Wall- bethlehem olive
Door-walnut, ebony
Mountains-orange
Crosses-dogwood

Thanks for looking!


----------



## markgum (Jul 12, 2009)

AWESOME art. this is truly incrediable.   how long did it take to make it?


----------



## Rollerbob (Jul 12, 2009)

Wow, really nice work............ I'm talking lots of nice work!! Kinda reminds me of some of Eagle's work!


----------



## les-smith (Jul 12, 2009)

You need to submit that to the Pen Makers Guild. Awesome pen.


----------



## jimm1 (Jul 12, 2009)

Holy $@#*, Well maybe just "HOLY..."


----------



## rjwolfe3 (Jul 12, 2009)

WOW!


----------



## akbar24601 (Jul 13, 2009)

Dude, that is truly BEAUTIFUL!!! Wonderful work!


----------



## Justdon83 (Jul 13, 2009)

Truly a unique pen. 
I love the theme. 
Outstanding work!


----------



## workinforwood (Jul 13, 2009)

Very nicely done.  looks great!


----------



## Ligget (Jul 13, 2009)

That is awesome!


----------



## TurnaPen (Jul 13, 2009)

I appreciate that on two fronts, firstly as a Christian it reminds me of the origins of my faith, secondly as an artist it makes me droooll!! well done. Amos


----------



## JWH (Jul 13, 2009)

Awe-Inspiring!!!


----------



## gaeast54 (Jul 13, 2009)

Hi Liggget, Where did you get the inlay for your pen? It sure turned out nice.


----------



## CSue (Jul 13, 2009)

That is simply amazing!  What a great piece of work.  Awesome!


----------



## BRobbins629 (Jul 13, 2009)

Way cool.


----------



## djpnevans (Jul 13, 2009)

What can one say but WELL DONE there is a lot of work in there.
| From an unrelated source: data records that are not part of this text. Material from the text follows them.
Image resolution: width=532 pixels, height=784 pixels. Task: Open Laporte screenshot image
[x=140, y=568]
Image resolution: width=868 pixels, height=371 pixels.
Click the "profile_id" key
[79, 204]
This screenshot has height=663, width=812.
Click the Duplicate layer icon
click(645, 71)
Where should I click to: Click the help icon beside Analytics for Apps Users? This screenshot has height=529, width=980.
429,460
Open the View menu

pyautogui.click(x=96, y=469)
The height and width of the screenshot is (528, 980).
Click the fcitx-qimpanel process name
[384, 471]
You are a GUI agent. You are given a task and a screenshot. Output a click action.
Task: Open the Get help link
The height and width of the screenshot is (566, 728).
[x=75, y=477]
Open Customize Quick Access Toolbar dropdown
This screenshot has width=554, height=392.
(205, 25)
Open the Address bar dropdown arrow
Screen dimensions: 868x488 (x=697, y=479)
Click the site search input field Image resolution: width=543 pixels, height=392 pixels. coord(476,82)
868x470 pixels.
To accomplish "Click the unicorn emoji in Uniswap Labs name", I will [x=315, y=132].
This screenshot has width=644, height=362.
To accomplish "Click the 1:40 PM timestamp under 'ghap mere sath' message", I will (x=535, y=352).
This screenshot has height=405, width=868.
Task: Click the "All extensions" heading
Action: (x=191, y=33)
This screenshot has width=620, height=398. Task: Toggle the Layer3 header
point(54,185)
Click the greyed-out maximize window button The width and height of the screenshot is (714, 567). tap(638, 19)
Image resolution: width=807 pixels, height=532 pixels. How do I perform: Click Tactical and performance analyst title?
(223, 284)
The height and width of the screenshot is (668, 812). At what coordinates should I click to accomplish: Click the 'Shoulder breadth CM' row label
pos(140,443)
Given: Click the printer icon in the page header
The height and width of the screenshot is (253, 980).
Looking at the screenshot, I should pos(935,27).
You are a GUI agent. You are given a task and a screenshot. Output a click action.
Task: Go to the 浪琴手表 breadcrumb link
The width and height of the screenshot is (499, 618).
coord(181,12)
So do tell how did you do it.
David


----------



## skiprat (Jul 13, 2009)

Rollerbob said:


> Wow, really nice work............ I'm talking lots of nice work!! Kinda reminds me of some of Eagle's work!



I agree.:biggrin: Even Eagle would have been proud to have done that.
Excellent work!!!:biggrin:


----------



## mickr (Jul 13, 2009)

Astounding


----------



## tim self (Jul 13, 2009)

And that took you about 10 minutes to do right?  Totally awesome.  Love the work.


----------



## bobindayton (Jul 13, 2009)

That is an amazing pen. How do you cut such a perfect ocal into the blank? I looked at you cross pens and the are perfect fits with the inlay.

Bob


----------



## WoodenRanger (Jul 13, 2009)

Thanks for the comments.  That was my 2nd go around.  The 1st attempt the inlayed did not look right when I turned it.  To make the hole for the inlay I made a jig that  I use with my router.  The rest of it is done shaping the wood pieces on a sander on my lathe and putting them together like a mini puzzle.  Then dying some epoxy and pouring it in for the sky background.  I do not have a lot of time so the pen took several months working on it a little at a time.


----------



## DCBluesman (Jul 13, 2009)

Beautiful work!


----------



## leehljp (Jul 13, 2009)

I really like that pen and I like the other one like it on your web site! Well done!


----------



## Jim15 (Jul 13, 2009)

That is an awesome pen.


----------



## VisExp (Jul 13, 2009)

Woody, the pen is very inspiring.  Beautiful work.


----------



## louisbry (Jul 13, 2009)

Very awesome.  I havent seen anything like it.


----------



## OKLAHOMAN (Jul 13, 2009)

Echo all comments above!


----------



## johncrane (Jul 13, 2009)

Excellent work and pen!


----------



## dkarcher (Jul 13, 2009)

Very nicely done! Excellent!


----------



## desertyellow (Jul 13, 2009)

that is lots of awesome!


----------



## mbroberg (Jul 13, 2009)

Truly, a work of art.


----------



## Texatdurango (Jul 13, 2009)

Nicest inlay work I have seen on the forum since joining April 2007!


----------



## stoneman (Jul 13, 2009)

Great job. This one is a real beauty.


----------



## watchman7 (Jul 13, 2009)

Really hard to come with any additional words to describe that pen. It is a real testamonial to your art that you would spend the time to make it perfect. I have a feeling that you will be blessed in many ways for making it.


----------



## shull (Jul 13, 2009)

Beautiful work of art.  Your eyes are obviously better than mine are.
When are you going to post the tutorial? :rotfl:


----------



## Moosewatcher (Jul 14, 2009)

Steve, I don't think anyone ever asked Michaelangelo or Picasso to write a tutorial.  :winkShades of Herringbone, I got the joke).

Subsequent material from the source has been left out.